By serving as the body's control and communication center, the nervous system directs every body system as well as governs all movement, sensation, thought, and emotion. Essentially, the system gathers, interprets, and responds to environmental stimuli. It senses internal and external changes, analyzes and stores the sensory information, makes decisions about it, and responds to it. The nervous system allows communication among different parts of the body and the external environment outside the body. Anatomically, the nervous system consists of the central nervous system and the peripheral nervous system (2009). Functionally, the nervous system is divided into sensory divisions that convey impulses from the periphery to central nervous system and the motor division which works vice versa.
The central nervous system, or "CNS", includes the brain and the spinal cord of the body. The motor division of the peripheral nervous system, or "PNS", can be divided into two systems - the somatic nervous system and the autonomic nervous system. The somatic nervous system controls the voluntary movements of the skeletal muscles. The autonomic nervous system, on the other hand, controls activities in the body that are involuntary or automatic such as actions concerning the heart, the glands, and the digestive organs (2007). Also, with the endocrine system, the nervous system helps maintain homeostasis - homeostasis being the ability for the body to seek and maintain a condition of equilibrium. The nervous and endocrine systems regulate certain aspects of the body's internal environment. For instance, the nervous system regulates heart rate, and the endocrine system produces epinephrine. "Epinephrine is the fight or flight hormone in your body. It causes your heart rate to increase, your pupils to dilate, and the transport of more oxygen to go to your brain and muscles" (World of Anatomy and Physiology, 2007).
Moving on, nervous tissue consists of densely packed, intertwined nervous system cells. Nervous system cells fall into two categories - neurons (neural cells) and neuroglia (supporting cells). To be precise, "Neuroglia includes many types of cells that generally support, insulate, and protect the delicate neurons" (Marieb, 2007). These supporting cells include astrocytes, microglia, oligodendrocytes, ependymal cells, Schwann cells, and satellite cells. Astrocytes attach to neurons and capillaries. These cells help supply nutrients to neurons and control ions present around it. Microglia protects the CNS against microorganism and engulf dead neural tissue. Oligodendrocytes are small, branching cells with a cytoplasmic extension that is wrapped tightly around nerve fibers to form a myelin sheath. A myeline sheath being a phospholipid segmented covering that wraps around nerve fibers. Ependymal cells are cells that line the CNS cavities of the brain and spinal cord. Schwann cells also form a myelin sheath around nerve fibers found in the PNS. Finally, the satellite cells that are found in the PNS help maintain the chemical balance of neurons and act as protective cells (2007). Furthermore, neurons are highly specialized cells that conduct nerve impulses. Most of the neuronal bodies are found in the central nervous system. These cells have cytoplasmic processes called axons and dendrites which extend outwards from the cell body. Axons carry impulses away from the cell body while dendrites receive impulses from other cells and carry them towards the cell body.

▶ [Problem to solve]
Reproduce the portion of the passage on the nervous system starting at "By serving as" and ending at "works vice versa.". The entries that come next have no connection to the passage on the nervous system.

▶ [Provided records]
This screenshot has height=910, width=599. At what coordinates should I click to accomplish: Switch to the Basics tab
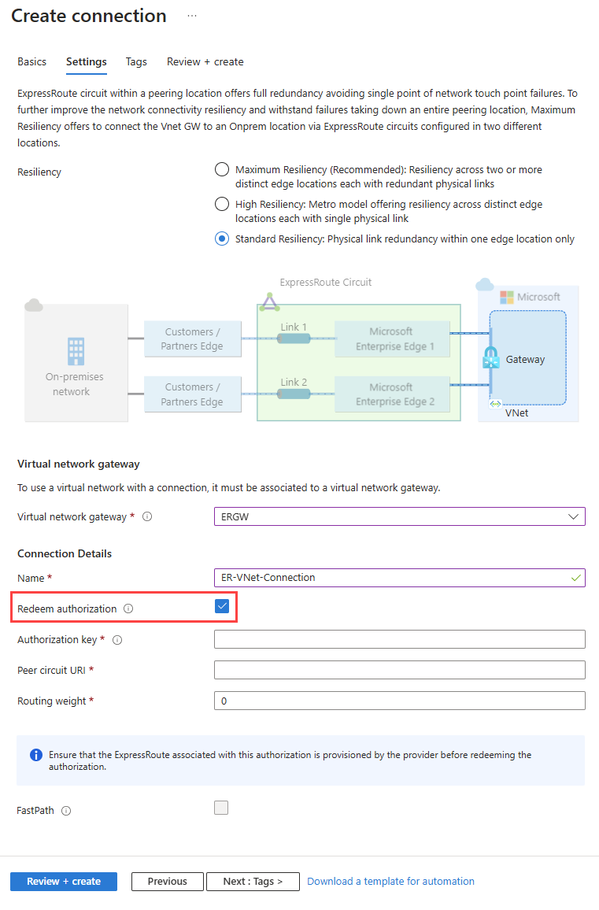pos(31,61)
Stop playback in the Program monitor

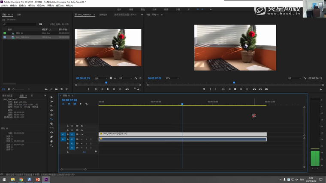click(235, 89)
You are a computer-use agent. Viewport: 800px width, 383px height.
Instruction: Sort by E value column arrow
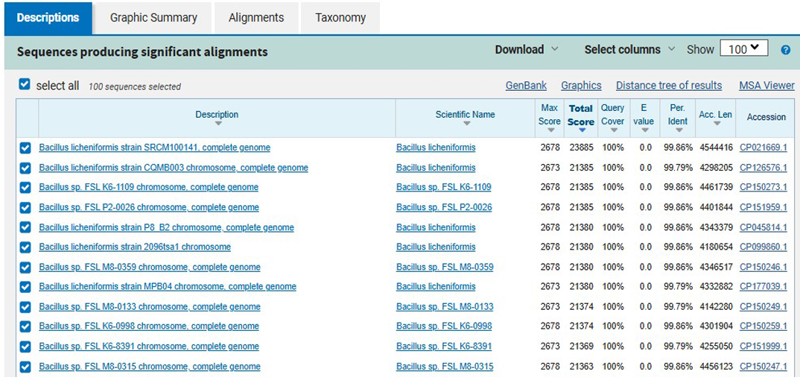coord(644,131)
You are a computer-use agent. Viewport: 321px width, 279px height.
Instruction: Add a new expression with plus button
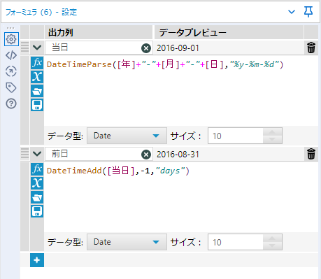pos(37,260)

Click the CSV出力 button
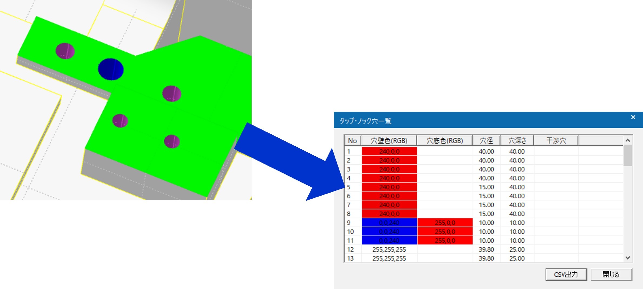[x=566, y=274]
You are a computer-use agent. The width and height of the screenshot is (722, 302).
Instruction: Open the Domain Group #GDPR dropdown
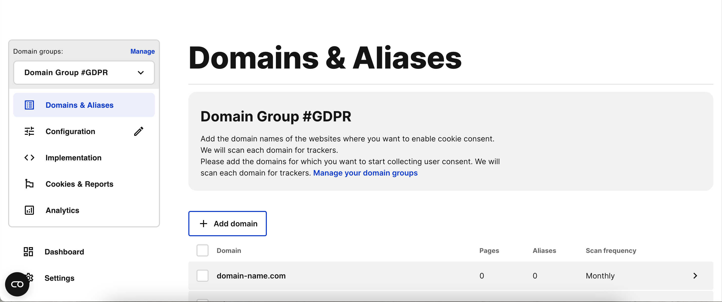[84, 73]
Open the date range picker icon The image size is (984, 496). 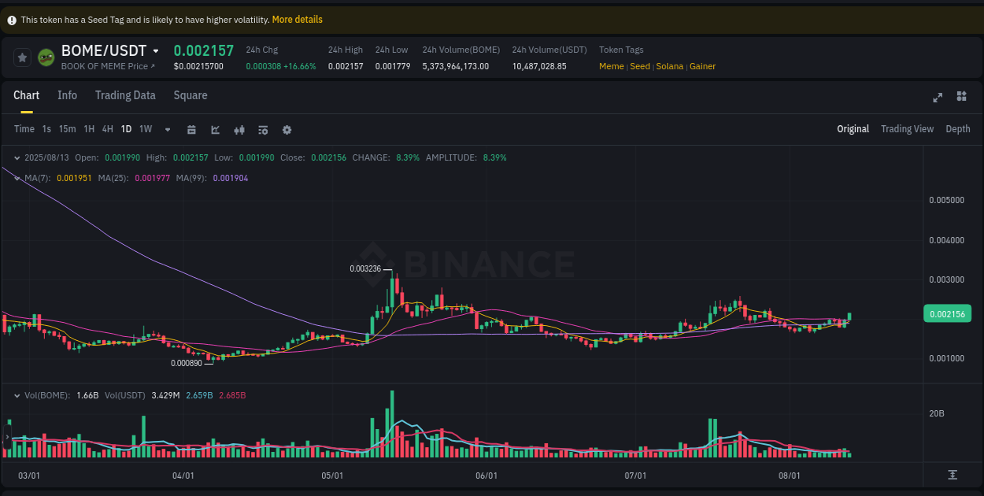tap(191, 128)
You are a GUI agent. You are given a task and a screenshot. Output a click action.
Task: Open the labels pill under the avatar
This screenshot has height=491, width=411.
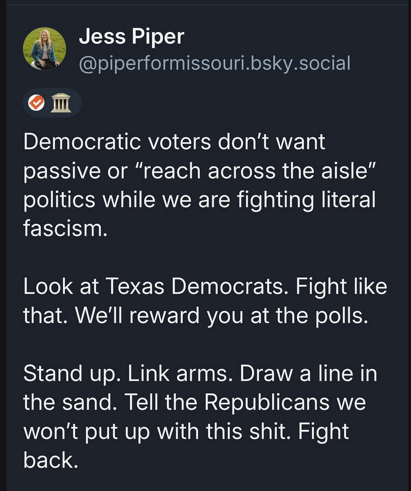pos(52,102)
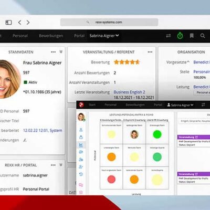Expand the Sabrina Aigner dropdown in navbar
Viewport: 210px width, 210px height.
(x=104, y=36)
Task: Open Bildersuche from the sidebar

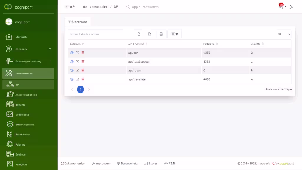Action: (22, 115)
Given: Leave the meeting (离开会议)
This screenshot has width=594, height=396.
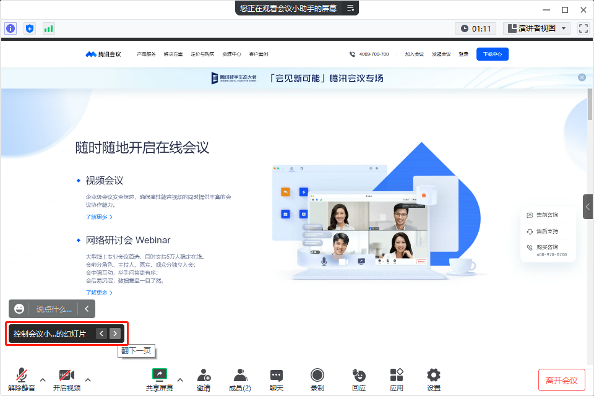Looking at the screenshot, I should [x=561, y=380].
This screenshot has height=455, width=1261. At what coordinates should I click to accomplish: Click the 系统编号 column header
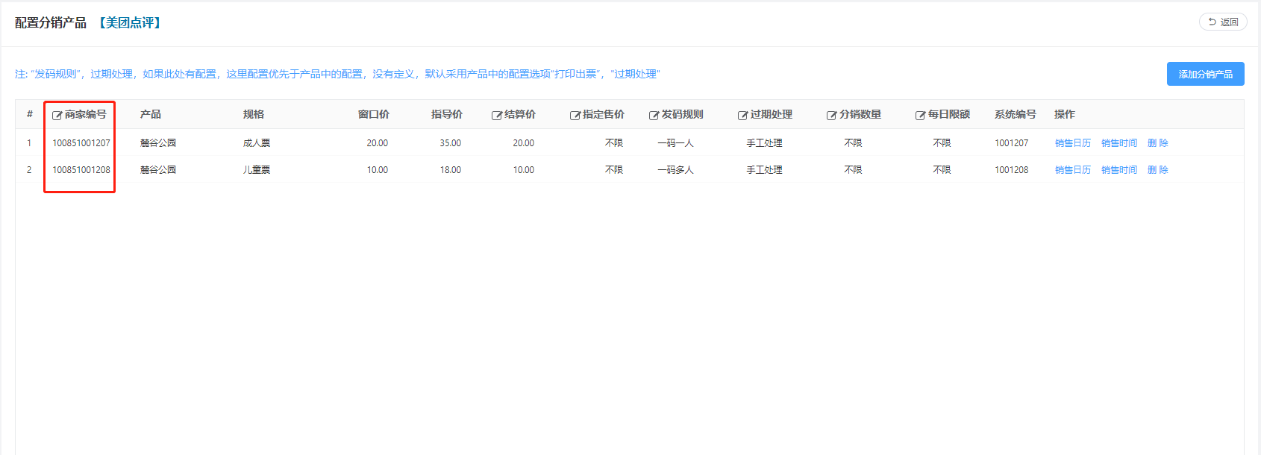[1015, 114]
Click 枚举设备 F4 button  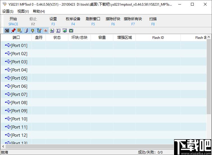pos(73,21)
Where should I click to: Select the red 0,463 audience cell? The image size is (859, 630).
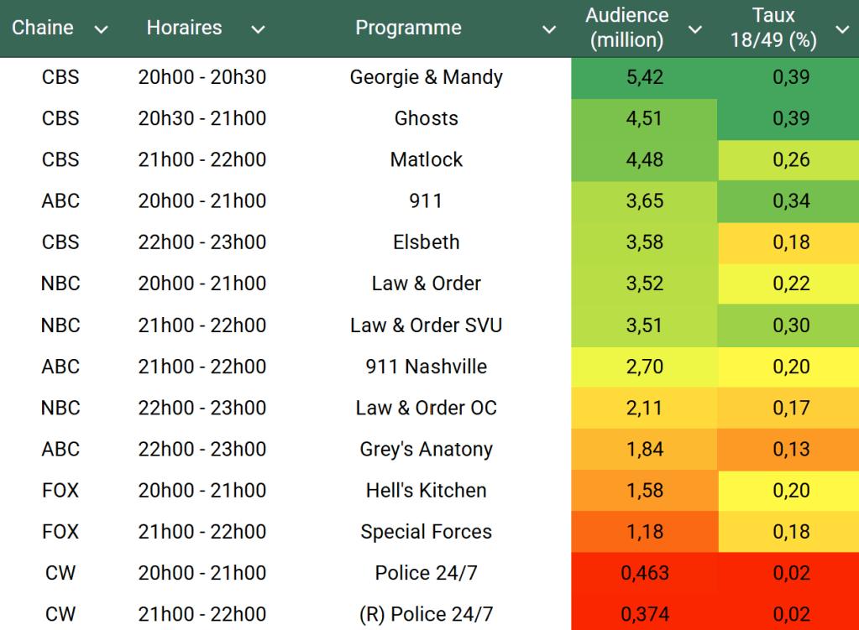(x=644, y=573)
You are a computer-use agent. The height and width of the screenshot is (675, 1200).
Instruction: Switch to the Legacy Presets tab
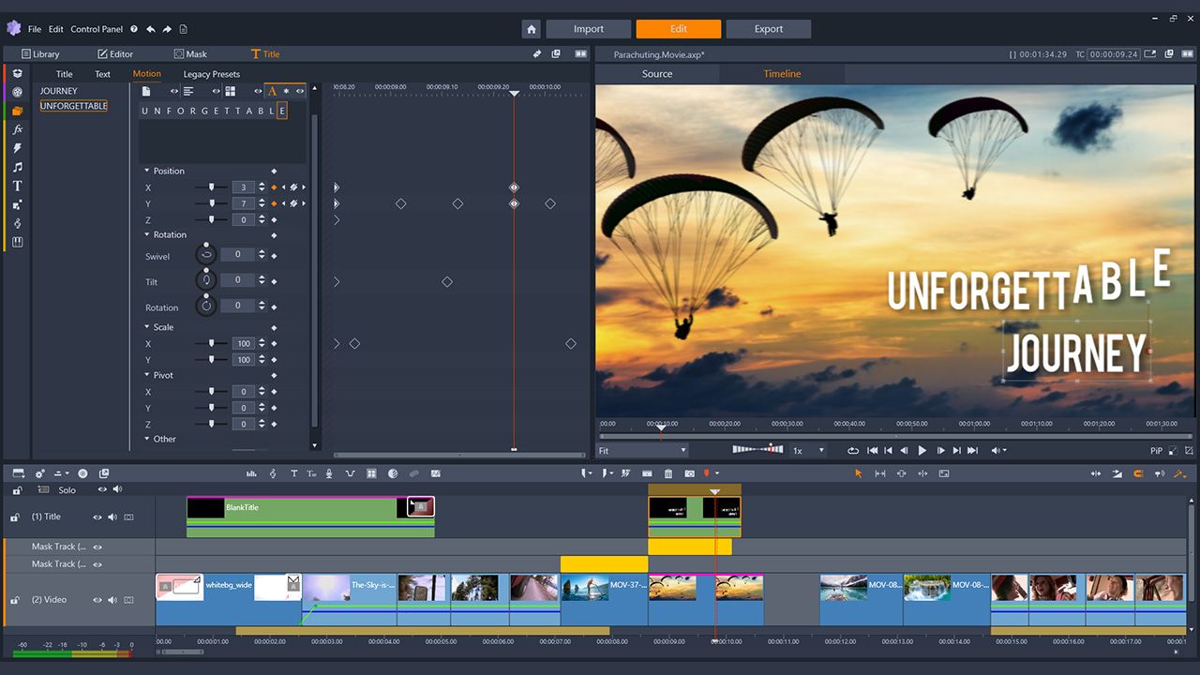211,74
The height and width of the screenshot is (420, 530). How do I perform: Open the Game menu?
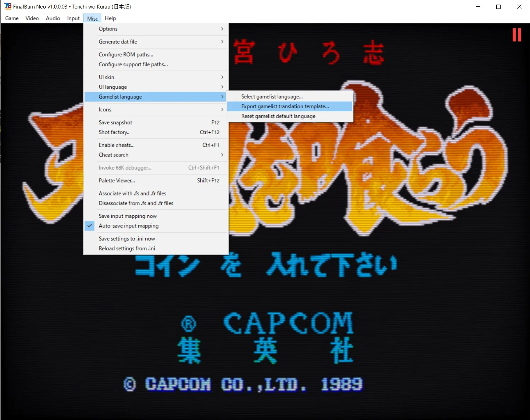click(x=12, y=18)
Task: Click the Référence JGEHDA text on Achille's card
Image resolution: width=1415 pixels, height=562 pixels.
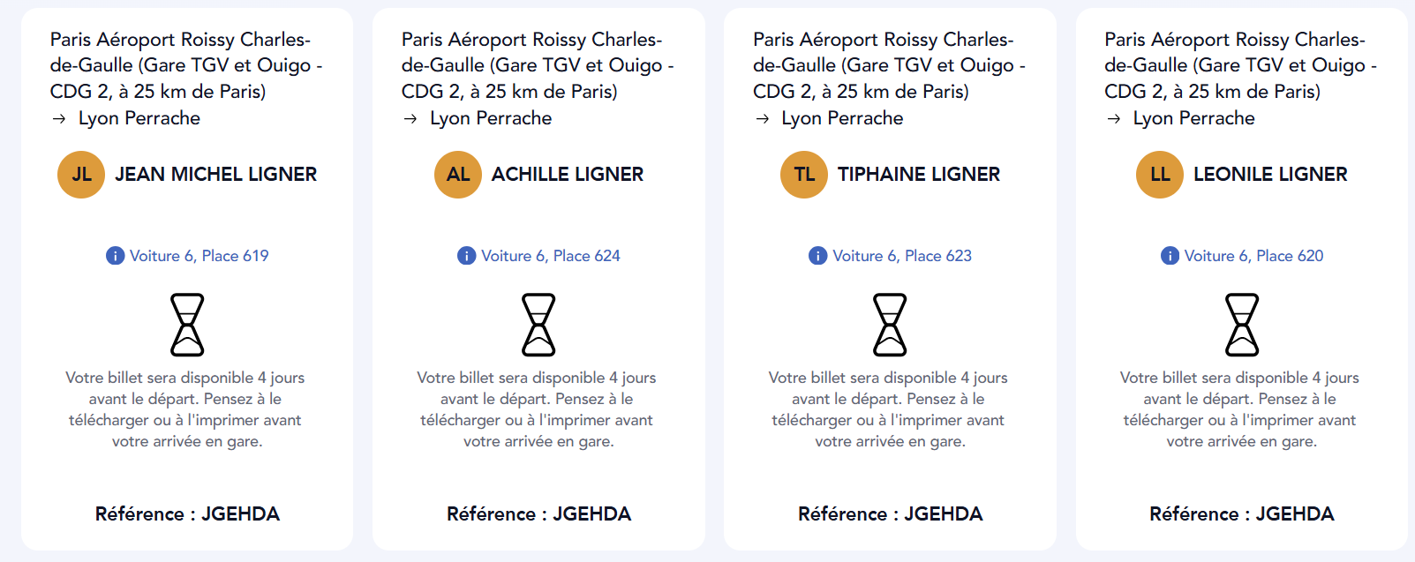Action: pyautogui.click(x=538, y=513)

▶ [Problem solution]
By serving as the body's control and communication center, the nervous system directs every body system as well as governs all movement, sensation, thought, and emotion. Essentially, the system gathers, interprets, and responds to environmental stimuli. It senses internal and external changes, analyzes and stores the sensory information, makes decisions about it, and responds to it. The nervous system allows communication among different parts of the body and the external environment outside the body. Anatomically, the nervous system consists of the central nervous system and the peripheral nervous system (2009). Functionally, the nervous system is divided into sensory divisions that convey impulses from the periphery to central nervous system and the motor division which works vice versa.